The data must be given again in full, with no line altered.
Top of SUPPLIED ENTRIES
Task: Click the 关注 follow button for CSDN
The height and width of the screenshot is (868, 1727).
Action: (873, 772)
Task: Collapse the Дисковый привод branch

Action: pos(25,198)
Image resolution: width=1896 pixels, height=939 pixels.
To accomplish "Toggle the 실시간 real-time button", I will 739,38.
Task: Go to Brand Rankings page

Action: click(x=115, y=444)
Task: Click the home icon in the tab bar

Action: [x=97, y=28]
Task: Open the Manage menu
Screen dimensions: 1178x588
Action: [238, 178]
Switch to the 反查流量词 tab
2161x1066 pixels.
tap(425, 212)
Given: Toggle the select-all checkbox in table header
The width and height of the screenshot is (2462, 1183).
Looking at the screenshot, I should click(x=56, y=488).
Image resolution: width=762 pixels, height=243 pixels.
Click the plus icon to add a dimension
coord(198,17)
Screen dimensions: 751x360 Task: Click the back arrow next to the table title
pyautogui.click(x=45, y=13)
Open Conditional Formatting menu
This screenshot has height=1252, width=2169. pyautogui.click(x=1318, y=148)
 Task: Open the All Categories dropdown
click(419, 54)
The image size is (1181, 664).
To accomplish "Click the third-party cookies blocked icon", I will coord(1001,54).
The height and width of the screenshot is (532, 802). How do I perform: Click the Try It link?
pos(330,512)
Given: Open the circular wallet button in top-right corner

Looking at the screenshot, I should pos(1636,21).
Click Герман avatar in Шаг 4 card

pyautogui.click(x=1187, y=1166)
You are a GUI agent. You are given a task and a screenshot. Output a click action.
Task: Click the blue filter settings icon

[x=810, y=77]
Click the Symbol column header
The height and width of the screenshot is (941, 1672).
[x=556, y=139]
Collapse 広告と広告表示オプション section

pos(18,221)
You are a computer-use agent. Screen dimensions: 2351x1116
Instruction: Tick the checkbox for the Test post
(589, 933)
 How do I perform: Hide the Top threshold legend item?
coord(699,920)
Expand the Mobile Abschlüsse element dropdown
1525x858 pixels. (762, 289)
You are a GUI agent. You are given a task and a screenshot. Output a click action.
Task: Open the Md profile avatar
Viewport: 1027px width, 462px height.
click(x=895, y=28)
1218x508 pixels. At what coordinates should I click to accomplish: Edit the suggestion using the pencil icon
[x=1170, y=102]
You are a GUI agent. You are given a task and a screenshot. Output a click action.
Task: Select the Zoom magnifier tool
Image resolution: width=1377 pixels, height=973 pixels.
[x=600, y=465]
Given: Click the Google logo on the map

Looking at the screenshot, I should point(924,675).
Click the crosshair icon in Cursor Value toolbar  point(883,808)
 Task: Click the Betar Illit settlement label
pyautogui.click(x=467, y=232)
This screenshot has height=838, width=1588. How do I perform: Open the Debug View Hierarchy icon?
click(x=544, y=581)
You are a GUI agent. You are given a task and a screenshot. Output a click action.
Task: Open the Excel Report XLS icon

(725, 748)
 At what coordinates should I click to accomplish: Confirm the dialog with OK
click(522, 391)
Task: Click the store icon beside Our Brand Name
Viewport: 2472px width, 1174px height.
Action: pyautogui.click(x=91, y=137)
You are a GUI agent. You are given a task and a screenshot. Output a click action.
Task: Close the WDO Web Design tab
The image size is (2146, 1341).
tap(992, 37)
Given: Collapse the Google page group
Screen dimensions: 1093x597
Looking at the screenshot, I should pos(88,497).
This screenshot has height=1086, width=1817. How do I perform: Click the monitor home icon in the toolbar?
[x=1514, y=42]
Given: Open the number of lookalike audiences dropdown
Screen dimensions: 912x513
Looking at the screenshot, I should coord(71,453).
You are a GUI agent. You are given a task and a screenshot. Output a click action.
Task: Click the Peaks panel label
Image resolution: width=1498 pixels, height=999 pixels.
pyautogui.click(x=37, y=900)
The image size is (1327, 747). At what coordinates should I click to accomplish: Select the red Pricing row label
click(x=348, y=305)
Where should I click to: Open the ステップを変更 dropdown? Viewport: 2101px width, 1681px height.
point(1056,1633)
Bottom of SUPPLIED ENTRIES
OUTPUT FOR THIS EXERCISE:
Task: Click the 关注 follow button for CSDN
The height and width of the screenshot is (868, 1727).
Action: (873, 772)
Task: Collapse the Дисковый привод branch

Action: pos(25,198)
Image resolution: width=1896 pixels, height=939 pixels.
To accomplish "Toggle the 실시간 real-time button", I will 739,38.
Task: Go to Brand Rankings page

Action: click(x=115, y=444)
Task: Click the home icon in the tab bar

Action: [x=97, y=28]
Task: Open the Manage menu
Screen dimensions: 1178x588
Action: [238, 178]
Switch to the 反查流量词 tab
2161x1066 pixels.
tap(425, 212)
Given: Toggle the select-all checkbox in table header
The width and height of the screenshot is (2462, 1183).
Looking at the screenshot, I should click(x=56, y=488).
Image resolution: width=762 pixels, height=243 pixels.
Click the plus icon to add a dimension
coord(198,17)
Screen dimensions: 751x360 Task: Click the back arrow next to the table title
pyautogui.click(x=45, y=13)
Open Conditional Formatting menu
This screenshot has height=1252, width=2169. pyautogui.click(x=1318, y=148)
 Task: Open the All Categories dropdown
click(419, 54)
The image size is (1181, 664).
To accomplish "Click the third-party cookies blocked icon", I will coord(1001,54).
The height and width of the screenshot is (532, 802). How do I perform: Click the Try It link?
pos(330,512)
Given: Open the circular wallet button in top-right corner

Looking at the screenshot, I should pos(1636,21).
Click Герман avatar in Шаг 4 card

pyautogui.click(x=1187, y=1166)
You are a GUI agent. You are given a task and a screenshot. Output a click action.
Task: Click the blue filter settings icon

[x=810, y=77]
Click the Symbol column header
The height and width of the screenshot is (941, 1672).
[x=556, y=139]
Collapse 広告と広告表示オプション section

pos(18,221)
You are a computer-use agent. Screen dimensions: 2351x1116
Instruction: Tick the checkbox for the Test post
(589, 933)
 How do I perform: Hide the Top threshold legend item?
coord(699,920)
Expand the Mobile Abschlüsse element dropdown
1525x858 pixels. (762, 289)
You are a GUI agent. You are given a task and a screenshot. Output a click action.
Task: Open the Md profile avatar
Viewport: 1027px width, 462px height.
click(x=895, y=28)
1218x508 pixels. At what coordinates should I click to accomplish: Edit the suggestion using the pencil icon
[x=1170, y=102]
You are a GUI agent. You are given a task and a screenshot. Output a click action.
Task: Select the Zoom magnifier tool
Image resolution: width=1377 pixels, height=973 pixels.
[x=600, y=465]
Given: Click the Google logo on the map

Looking at the screenshot, I should point(924,675).
Click the crosshair icon in Cursor Value toolbar  point(883,808)
 Task: Click the Betar Illit settlement label
pyautogui.click(x=467, y=232)
This screenshot has height=838, width=1588. How do I perform: Open the Debug View Hierarchy icon?
click(x=544, y=581)
You are a GUI agent. You are given a task and a screenshot. Output a click action.
Task: Open the Excel Report XLS icon

(725, 748)
 At what coordinates should I click to accomplish: Confirm the dialog with OK
click(522, 391)
Task: Click the store icon beside Our Brand Name
Viewport: 2472px width, 1174px height.
Action: pyautogui.click(x=91, y=137)
You are a GUI agent. You are given a task and a screenshot. Output a click action.
Task: Close the WDO Web Design tab
The image size is (2146, 1341).
tap(992, 37)
Given: Collapse the Google page group
Screen dimensions: 1093x597
Looking at the screenshot, I should pos(88,497).
This screenshot has height=1086, width=1817. How do I perform: Click the monitor home icon in the toolbar?
[x=1514, y=42]
Given: Open the number of lookalike audiences dropdown
Screen dimensions: 912x513
Looking at the screenshot, I should coord(71,453).
You are a GUI agent. You are given a task and a screenshot. Output a click action.
Task: Click the Peaks panel label
Image resolution: width=1498 pixels, height=999 pixels.
pyautogui.click(x=37, y=900)
The image size is (1327, 747). At what coordinates should I click to accomplish: Select the red Pricing row label
click(x=348, y=305)
Where should I click to: Open the ステップを変更 dropdown? Viewport: 2101px width, 1681px height.
point(1056,1633)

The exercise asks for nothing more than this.